一つ大きな問題点として、国債発行自体が非常に悪いこととされている風潮があると思います。国内で起債できる分には別に目くじらを立てる必要はないと思います。民主党は自分自身が国債発行を非難して来たので自業自得というのもありますが。
それと仮に民主政権での国債発行が功を奏したとしても、メディアは「民主党が無駄を省いたから経済がよくなった」とやりそうで。。。
こんにちは。民主党赤字発行に傾いているようで、早速橋下知事から批判されています。私自身は、赤字国債発行は、反対ではありません。しかし、民主党は野党の時代に「赤字国債をすれば、財政破綻をきたし、子々孫々にまで借金を増やす」などの妄言を発して自民党攻撃をするのみならず、多くの国民を惑わしました。実際には、あの程度や、あの5倍くらい赤字国債を刷ったからといって、すぐに財政破綻をきたしたり、国民の借金が増えるなどということはありません。これに関しては、私のブログには数字的裏づけも掲載してあります。このようなこと、ほかにもたくさん出てくると思います。それに、民主党は、順番をたがえるとことが多すぎです。このままだと、民主党は、ブーメラン効果によって八つ裂きにされるかもしれません。詳細は、是非私のブログをご覧になってください。
コメントありがとうございました。
国債発行が金利を上昇させる仕組みとしては、市場では資金を必要とする企業などが資金を集めるために社債を発行したり、銀行から借り入れたりしますが、この「限られた資金量」しかない市場から国債が資金を吸収してしまえば、企業はより高い金利を提示して社債を発行したり、銀行から借り入れる必要が出てきます。つまり、資金の需要と供給のメカニズムです。この現象はクラウディングアウトとして知られていますので、詳しくはWikipediaのクラウディングアウトの項などが参考になるかと思います。

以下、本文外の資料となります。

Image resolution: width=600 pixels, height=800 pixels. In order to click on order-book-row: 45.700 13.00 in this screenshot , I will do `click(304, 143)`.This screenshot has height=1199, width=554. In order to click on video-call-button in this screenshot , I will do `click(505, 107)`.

但し、おっしゃるとおり、ゼロ金利で、そもそも資金がダブついているようなときには、国債発行による金利上昇が起こらない可能性があります。これはケインズが描いた「流動性の罠」に陥っている経済では、国債を発行しても、金利上昇が起こらないため、金融政策よりも財政政策の方が有効であるという話につながります。
今現在の日本経済の状況だと、むしろ、この財政政策の方が有効である可能性は大いにあるかもしれません。

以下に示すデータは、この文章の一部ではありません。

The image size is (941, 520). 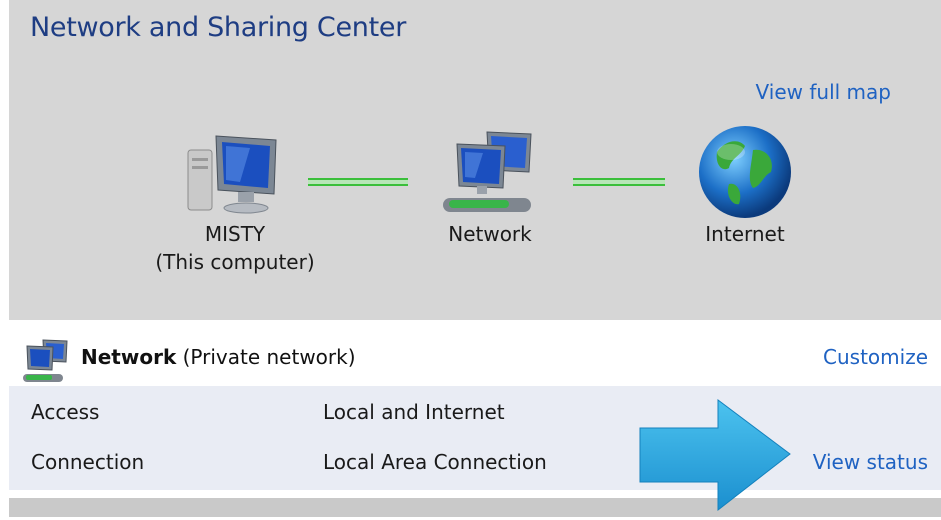 I want to click on map-node-this-computer: MISTY (This computer), so click(x=235, y=202).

だからこそ、私は「財政政策の資金を日銀が供給する」という、財政支出と金融緩和の効果が両方得られる高橋財政が有効なのではないかと思うわけです。
コメントありがとうございました。
ブログも拝見させていただきました。大変ためになるエントリーだと思いました。
日本では計算方法の違いから、政府債務の大きさが実際以上に大きくとりあげられ、それが政府支出を中途半端な規模に抑えてきたということがあると思います。
中途半端な経済対策に終始し、景気回復を実現できなければ、むしろ国の財政を悪化させるでしょうね。